Smartphone Showdown: Nokia Ships N900
With this new high-end handset, Nokia is hoping to restore its smartphone image, which has taken a beating from the success of Apple Inc. (Nasdaq: AAPL)'s iPhone and taken a backseat to devices based on Google (Nasdaq: GOOG)'s Android platform, such as Motorola Inc. (NYSE: MOT)'s Droid. (See Verizon's Attack of the 'Droids, Android's Steep Climb, and Verizon's Droid Takes On AT&T's iPhone, and The Android Shopping List.)
That the phone maker has lost ground to the likes of Apple and BlackBerry and others is evident in the company's latest market-share figures. Just this year, Nokia's share of the smartphone market fell from 41 percent in the second quarter to 35 percent in the third quarter. (See iPhone Sales Soar.)
Nokia has even launched a legal battle against Apple, claiming the iPhone infringes 10 of its patents. (See Nokia Fires Volley at Apple's iPhone .)

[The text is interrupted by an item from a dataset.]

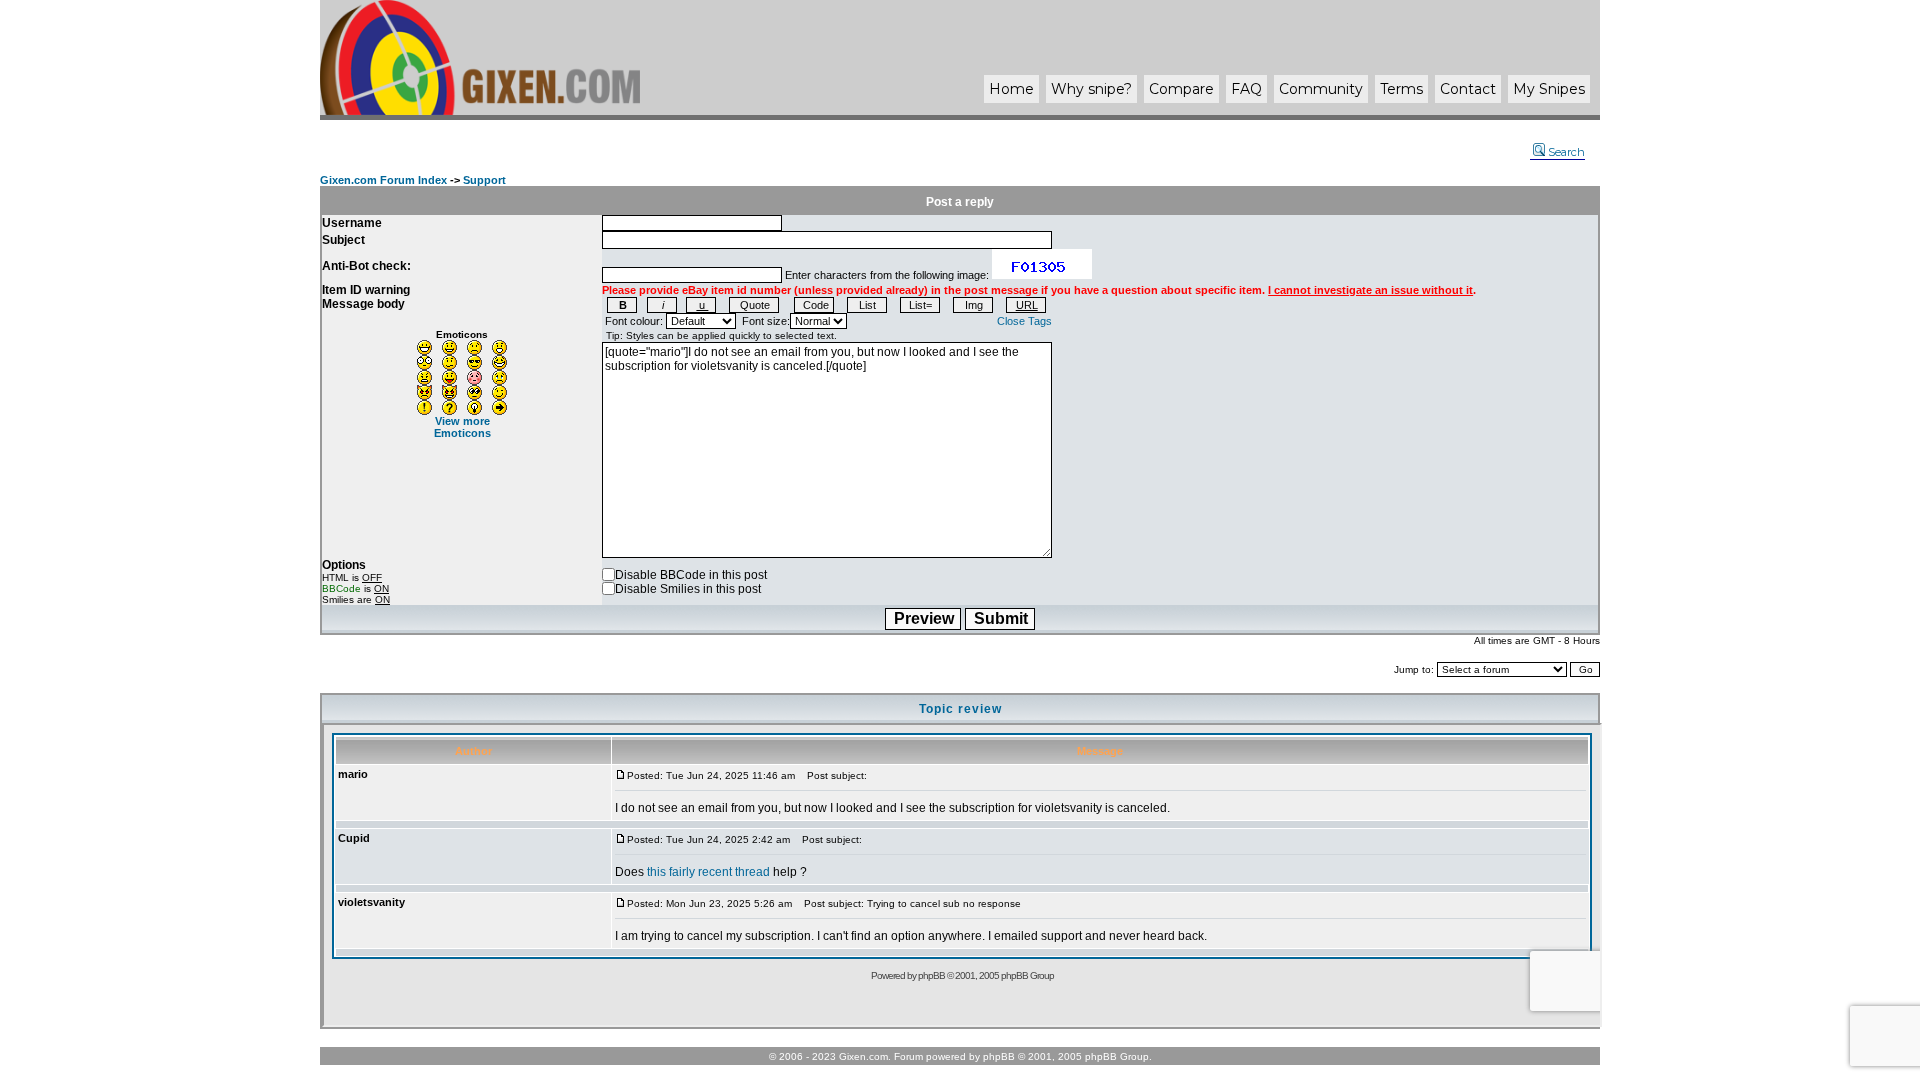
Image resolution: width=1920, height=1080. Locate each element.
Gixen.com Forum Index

Against that backdrop, Nokia started shipping its high-end hopeful, the N900, which will be available in retail stores this month for €500 (US$748), not including sales tax or subsidies. Initially, the handset will be sold in Europe, the Middle East, Russia, and North America.
One of the standout features of this device is that it's based on the open-source Linux-based Maemo operating system, which Nokia describes as having been "designed with the Internet at its core."
Nokia actually calls the N900 device a mobile computer because the company claims it can browse the Internet and run multiple simultaneous applications in the same way as a desktop computer.
The N900 also has a 5 megapixel camera and built-in 32-Gbyte storage, which is enough to 7,000 songs or 40 hours of DVD-quality video.